Furthermore, the by far most common mapping functions operate only on proper
lists, not sequences. [2] And in the very popular (albeit notorious) LOOP
macro, one must even use in/across/"k being the hash-key using (hash-value
v)", depending on whether you're operating on lists, vectors or hashtables
respectively! [3]

(Of course, one could add these things to CL, in the sense that you have all
of CL's power in C — by implementing CL atop C. Or you could invent your own
generic seq functions, and hope others use it.)

Someone could point out that had CL's standard had continued to evolve, it
might've had these things. Or that these limitations were due to weaker
computers. But whatever happened happened, and this is the real-world CL we
have.
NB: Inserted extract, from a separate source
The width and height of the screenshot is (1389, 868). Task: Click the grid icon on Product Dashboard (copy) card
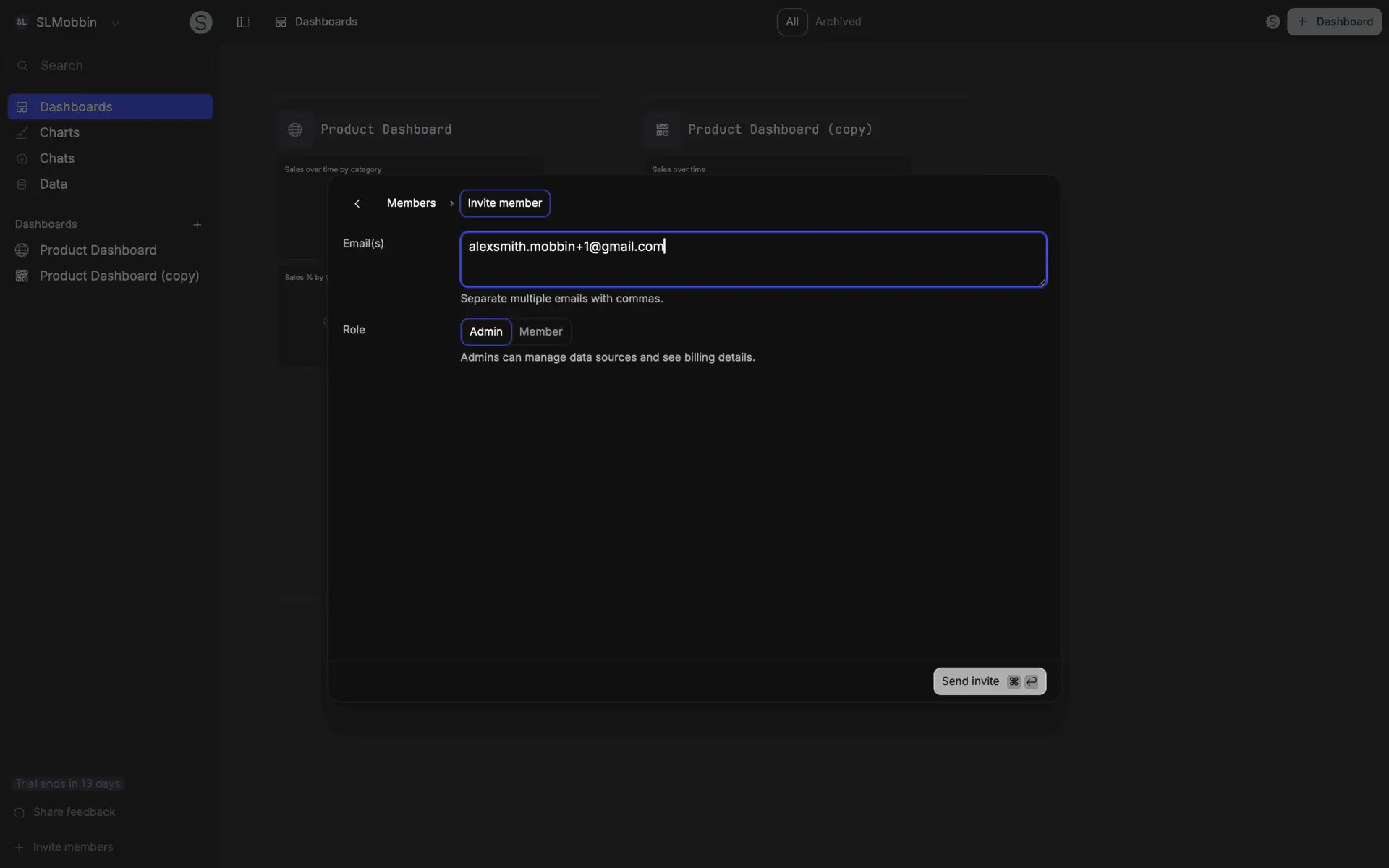coord(662,130)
CL's a wonderfully powerful language (not counting the troll-dominated
community), but there's seams.

[1]
[http://www.lispworks.com/documentation/HyperSpec/Body/26_glo...](http://www.lispworks.com/documentation/HyperSpec/Body/26_glo_s.htm#sequence)

[2]
[http://www.lispworks.com/documentation/HyperSpec/Body/f_mapc...](http://www.lispworks.com/documentation/HyperSpec/Body/f_mapc_.htm)

[3]
[http://www.unixuser.org/~euske/doc/cl/loop.html](http://www.unixuser.org/~euske/doc/cl/loop.html)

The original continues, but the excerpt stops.